Asking him to share some relevant examples with us gives us a glimpse into the future: “One example comes from the retail space and our collaboration with the famous Spanish clothing company Zara, which has been heavily accused of producing vast amounts of fabric waste. . So we use artificial intelligence to find exactly how many parts need to be produced so that there is no surplus. But it is not enough to analyze market data, it is also necessary to consult local managers. Another example comes from our partnership with a local public health center, UMass Memorial Hospital, which works closely with the University of Massachusetts Medical School.
So we’ve built a system that can, with the help of artificial intelligence, calculate how long a patient will wait in the hospital emergency room, before being accepted for examination and treatment by competent doctors. This, as you will understand, is very important, as some incidents are more urgent than others.” technologytherefore, at the service of the environment and health, but always with our own indications.

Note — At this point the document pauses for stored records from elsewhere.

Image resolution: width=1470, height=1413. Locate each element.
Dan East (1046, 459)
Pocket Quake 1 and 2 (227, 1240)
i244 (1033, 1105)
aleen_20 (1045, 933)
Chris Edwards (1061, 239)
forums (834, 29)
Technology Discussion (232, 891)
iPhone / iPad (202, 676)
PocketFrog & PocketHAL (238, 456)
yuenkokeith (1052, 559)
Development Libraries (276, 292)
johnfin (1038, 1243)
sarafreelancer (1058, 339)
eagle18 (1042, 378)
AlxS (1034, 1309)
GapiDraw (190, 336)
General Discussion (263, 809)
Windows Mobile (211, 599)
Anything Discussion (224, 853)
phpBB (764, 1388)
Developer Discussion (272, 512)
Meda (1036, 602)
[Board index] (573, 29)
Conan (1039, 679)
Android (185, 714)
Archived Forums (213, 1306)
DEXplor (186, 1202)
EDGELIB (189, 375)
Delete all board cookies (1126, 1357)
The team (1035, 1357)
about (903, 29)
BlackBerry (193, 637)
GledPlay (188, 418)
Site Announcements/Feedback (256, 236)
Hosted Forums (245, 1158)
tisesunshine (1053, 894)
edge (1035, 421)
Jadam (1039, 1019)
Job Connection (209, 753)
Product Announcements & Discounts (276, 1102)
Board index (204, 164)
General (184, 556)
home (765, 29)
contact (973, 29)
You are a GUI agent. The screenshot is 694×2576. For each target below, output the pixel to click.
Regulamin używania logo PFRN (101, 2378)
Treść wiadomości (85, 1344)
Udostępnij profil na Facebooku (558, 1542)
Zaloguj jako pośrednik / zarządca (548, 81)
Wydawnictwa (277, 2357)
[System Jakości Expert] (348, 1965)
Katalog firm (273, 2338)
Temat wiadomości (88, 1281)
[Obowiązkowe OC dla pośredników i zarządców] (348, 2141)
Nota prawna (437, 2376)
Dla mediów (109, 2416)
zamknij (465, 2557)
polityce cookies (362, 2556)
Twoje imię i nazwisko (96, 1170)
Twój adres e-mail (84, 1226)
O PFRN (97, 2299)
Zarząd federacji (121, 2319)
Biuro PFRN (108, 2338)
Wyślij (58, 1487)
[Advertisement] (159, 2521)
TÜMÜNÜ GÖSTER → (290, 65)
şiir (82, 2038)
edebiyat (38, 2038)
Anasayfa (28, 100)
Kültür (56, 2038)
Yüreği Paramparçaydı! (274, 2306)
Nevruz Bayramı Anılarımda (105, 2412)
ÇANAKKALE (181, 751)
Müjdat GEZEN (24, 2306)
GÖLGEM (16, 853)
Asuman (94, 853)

At this point, the MIT professor shares something very interesting with us: “Once it occurred to me that, as a woman, when I went to the emergency room, I waited longer than a man. Was this my paranoia or not? The answer was somewhere in between: when the incident was truly urgent, there was no distinction. But if it was middleweight, it existed.” So, algorithms, unlike us, don’t have biases? “They have as many as we give them the right to have,” he replies. “If we give them biased information, they will give us a result It goes on to remind us of the case of the recruitment algorithm created by Amazon in 2018: “Its results were not particularly “fair” for women. The reason was that it was simply an artificial intelligence system trained on a database containing only men”.
In order for the AI to help us properly, we must first help it properly. “It’s a two-way street, as is the case in any rewarding relationship. That’s why our educational goal at MIT has another important pillar that we call “SERC” (Social and Ethical Responsibility of Computing), social and ethical responsibility. It is necessary to train the new generation in the proper use of these tools, otherwise the results can be frightening I cite the example of nuclear power as an example: it can provide energy sufficiency (as is the case in France) but also drive to Hiroshima”.